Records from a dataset
▶

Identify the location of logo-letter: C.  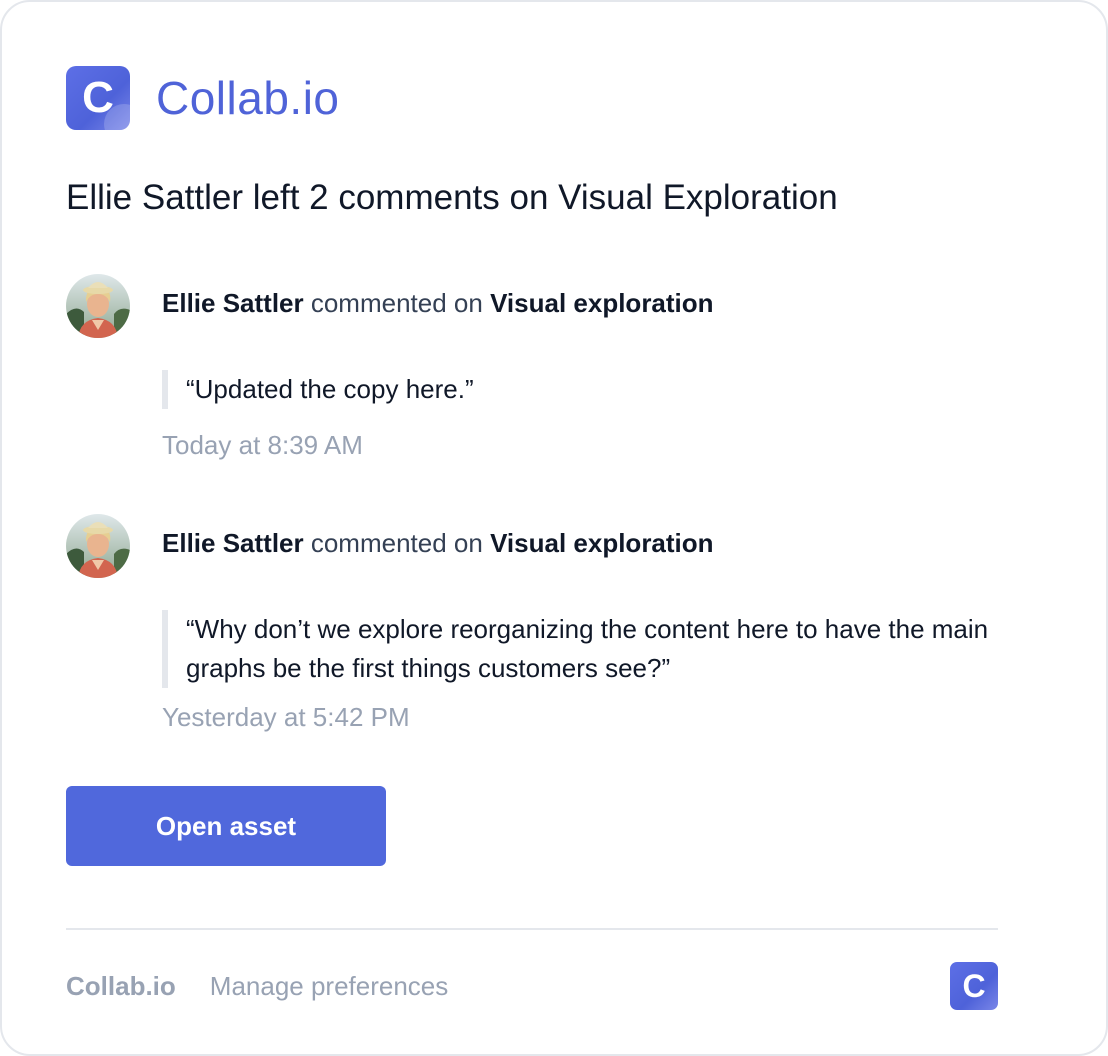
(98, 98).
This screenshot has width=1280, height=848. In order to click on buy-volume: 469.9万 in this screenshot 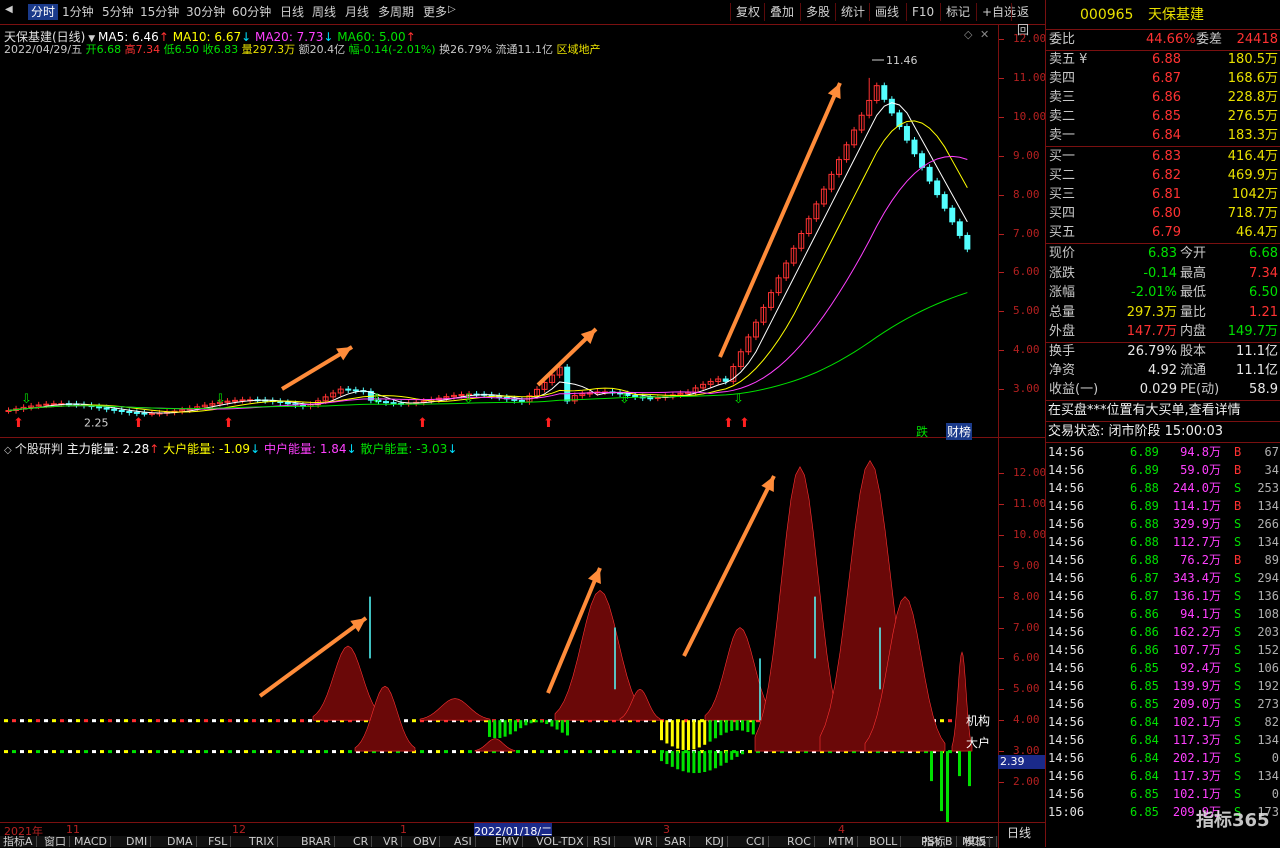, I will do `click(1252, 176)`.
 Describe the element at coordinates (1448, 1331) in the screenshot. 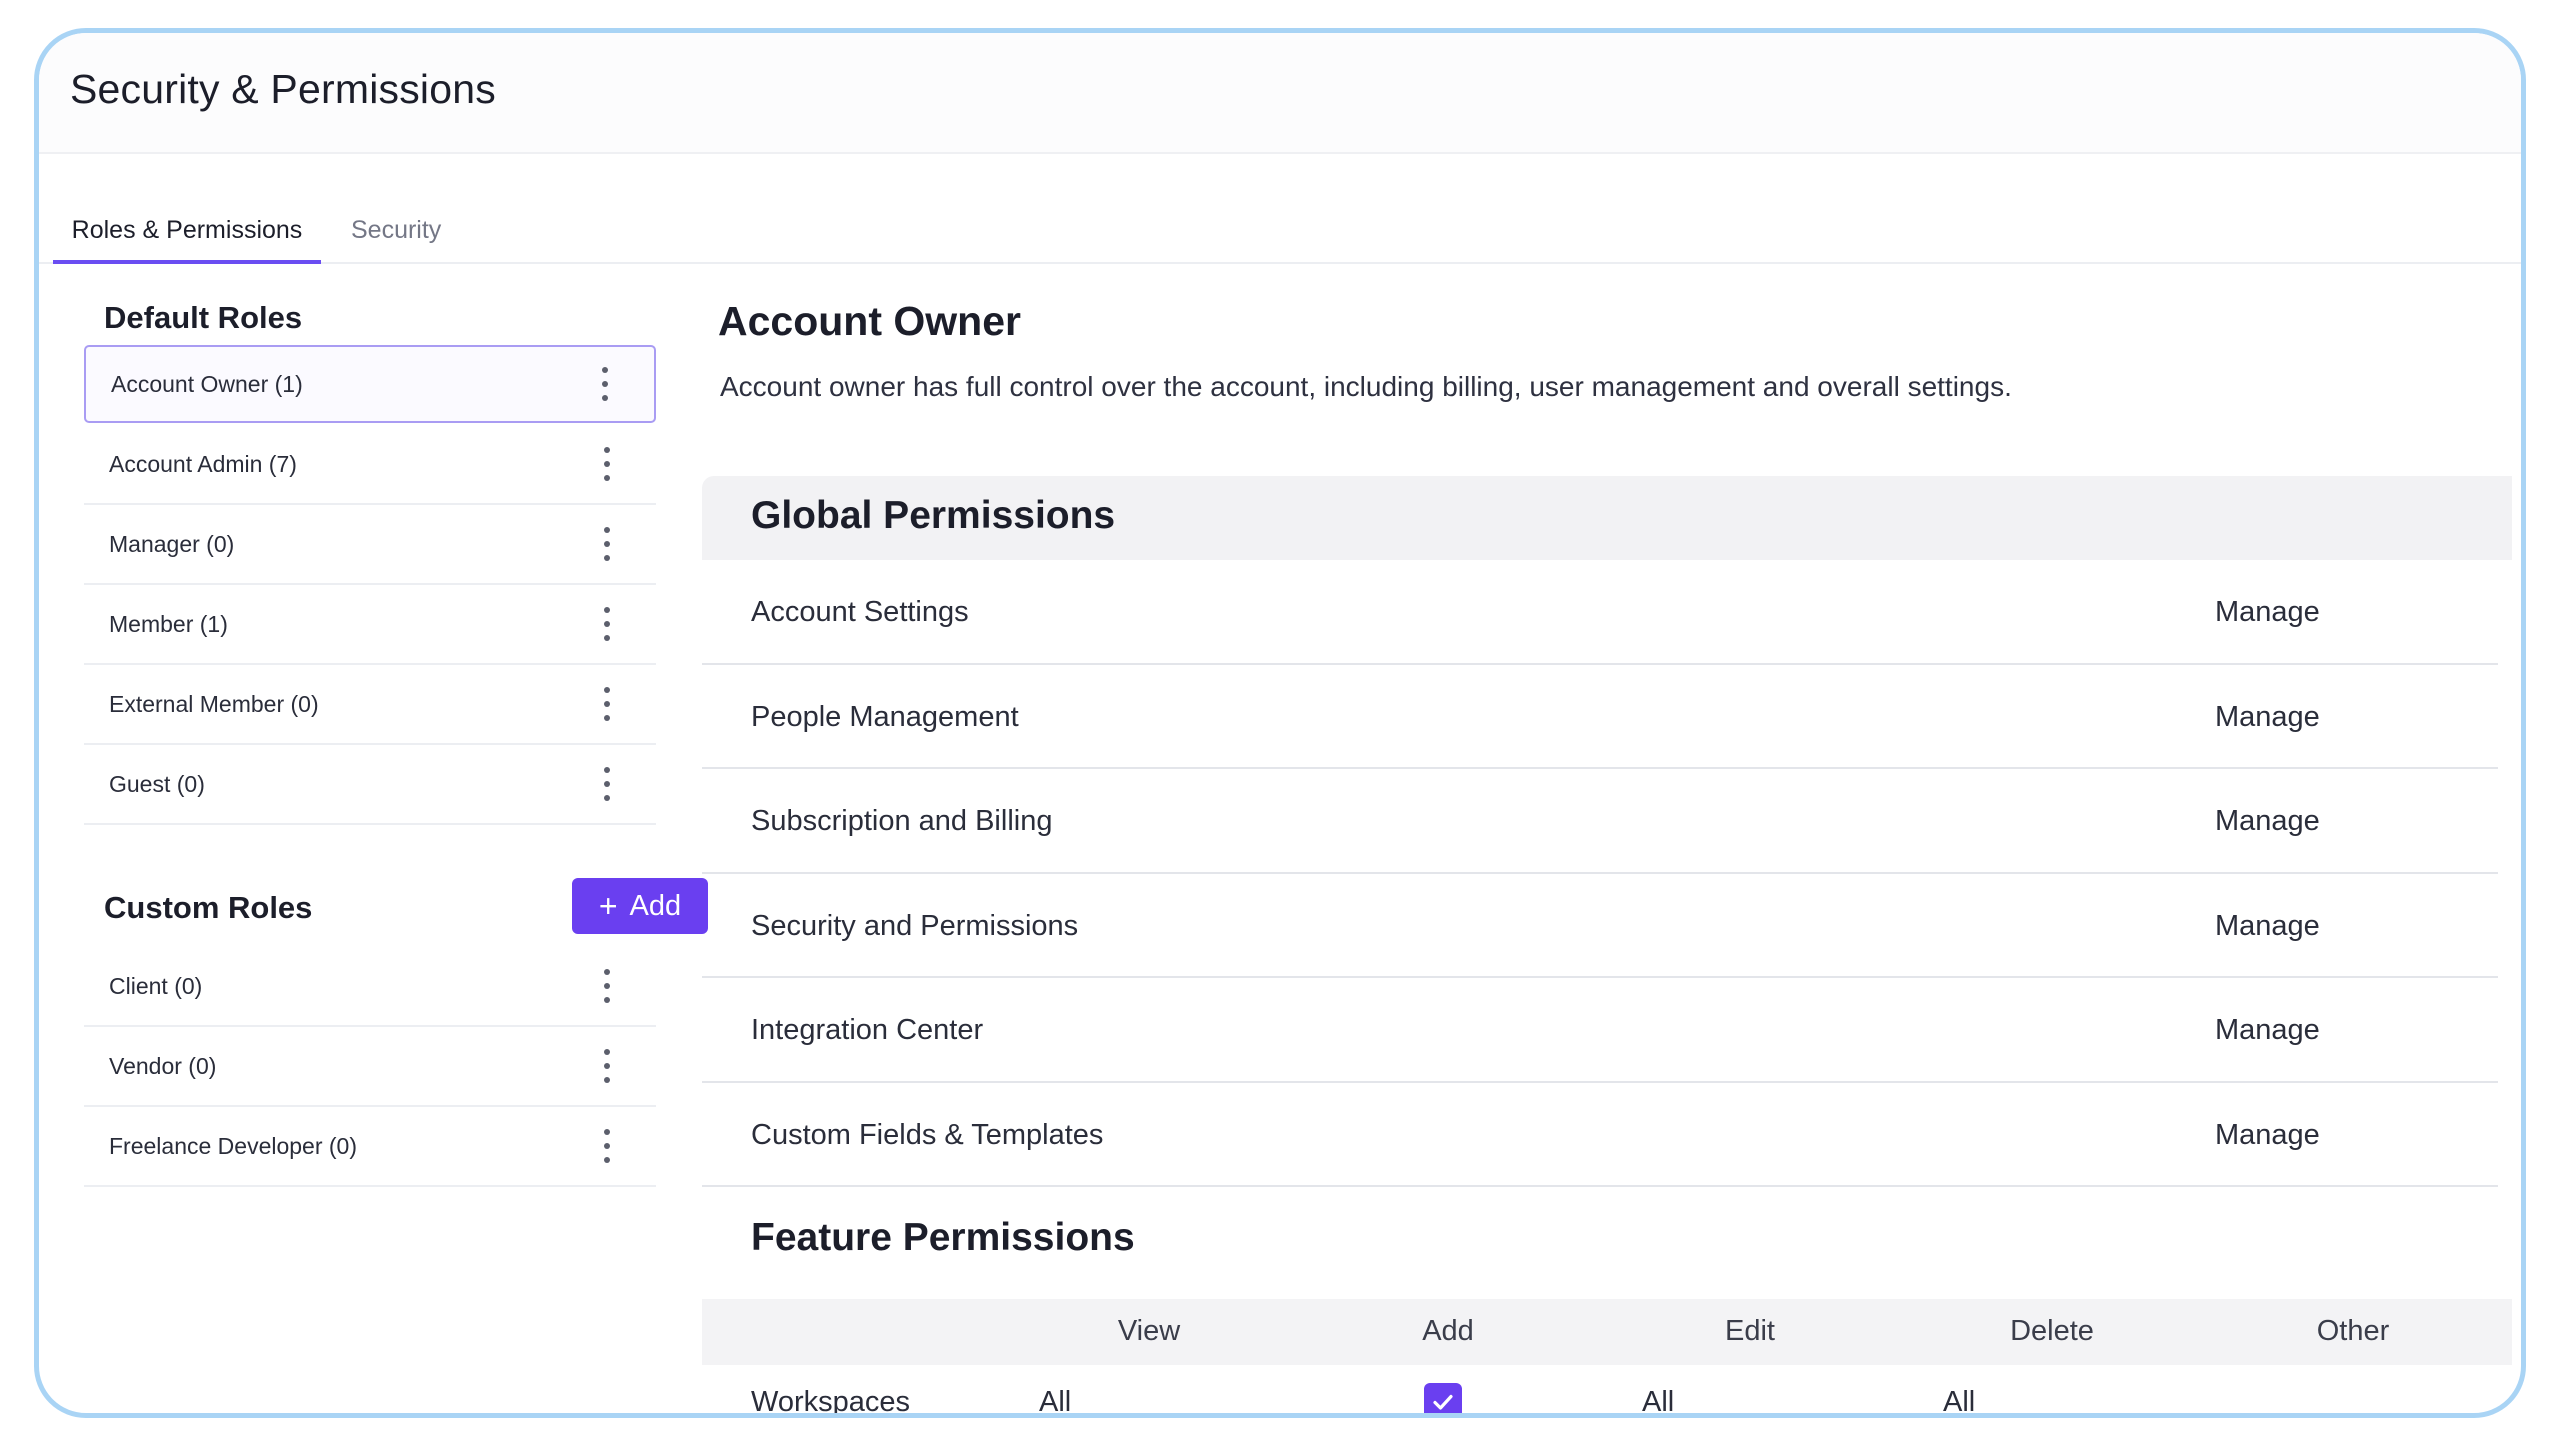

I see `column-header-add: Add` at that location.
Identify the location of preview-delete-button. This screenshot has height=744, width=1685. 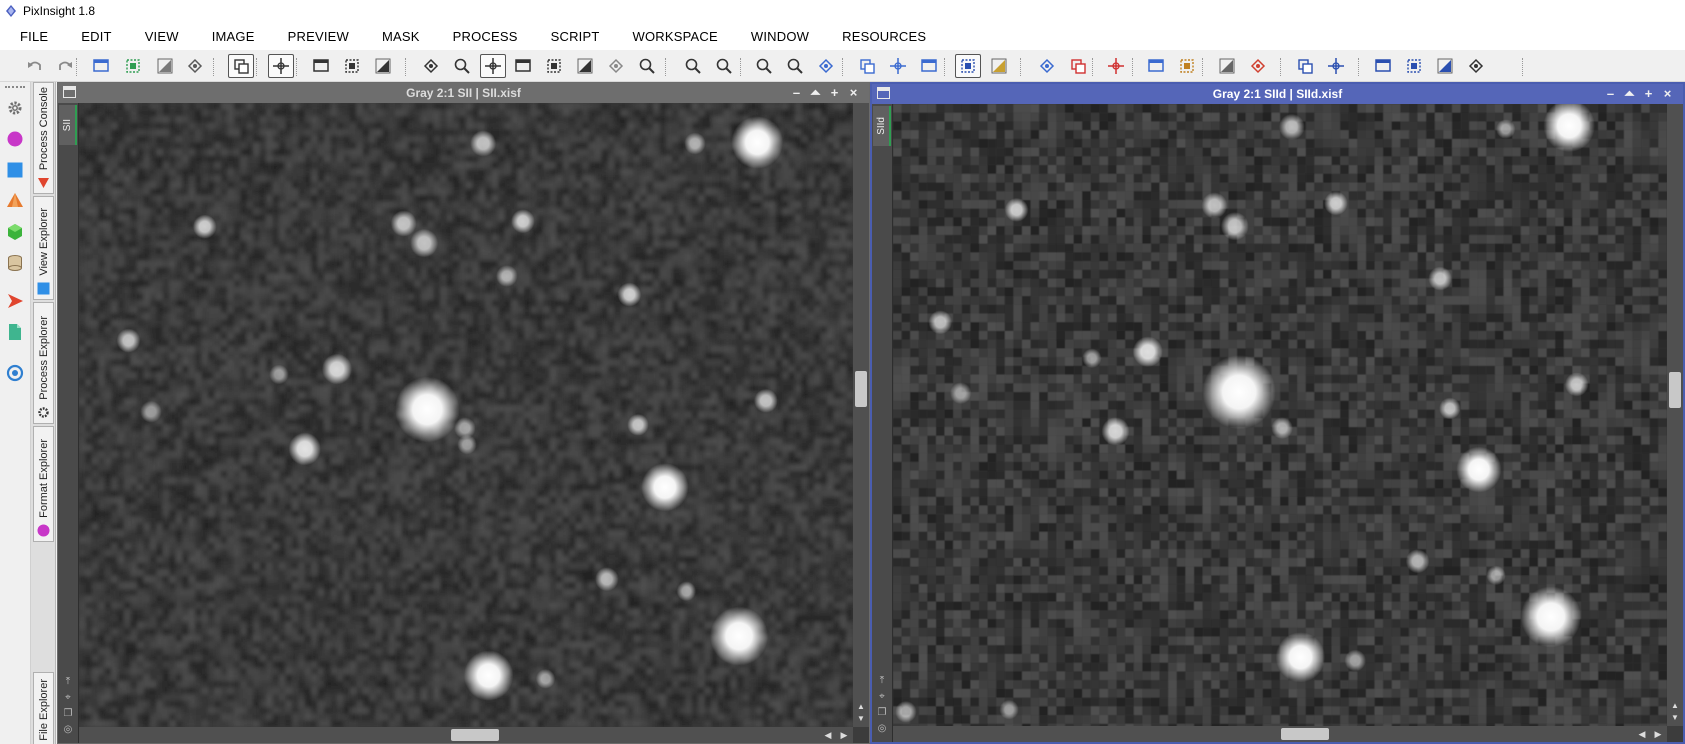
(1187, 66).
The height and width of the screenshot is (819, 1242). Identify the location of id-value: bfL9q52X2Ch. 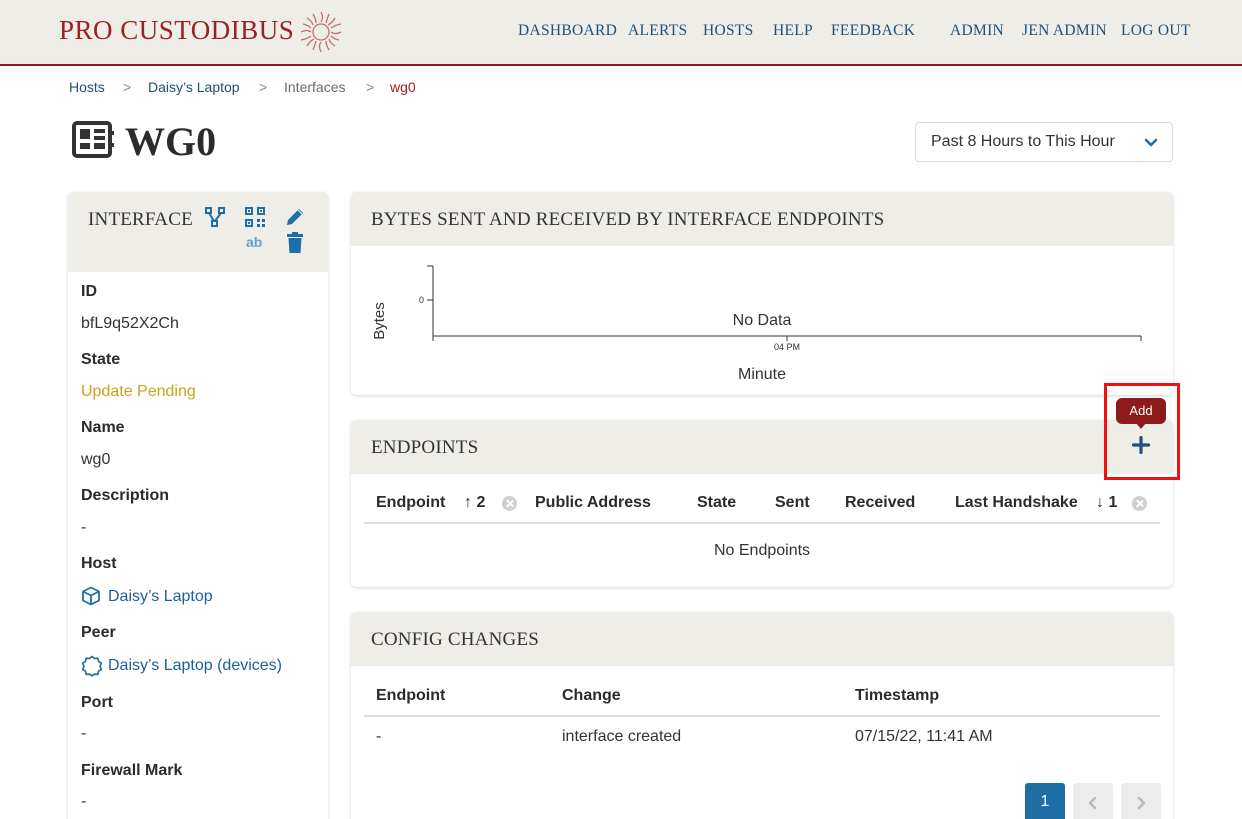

◀

Return the lines of the data from the line containing "Describe the element" through the end of the data, inclusive, reproducing them word for word. Omit the pictures from your answer.

**Response to this exercise:**
 Describe the element at coordinates (1448, 1331) in the screenshot. 

I see `column-header-add: Add` at that location.
Identify the location of preview-delete-button. This screenshot has height=744, width=1685. 
(1187, 66).
The height and width of the screenshot is (819, 1242). Identify the location of id-value: bfL9q52X2Ch. 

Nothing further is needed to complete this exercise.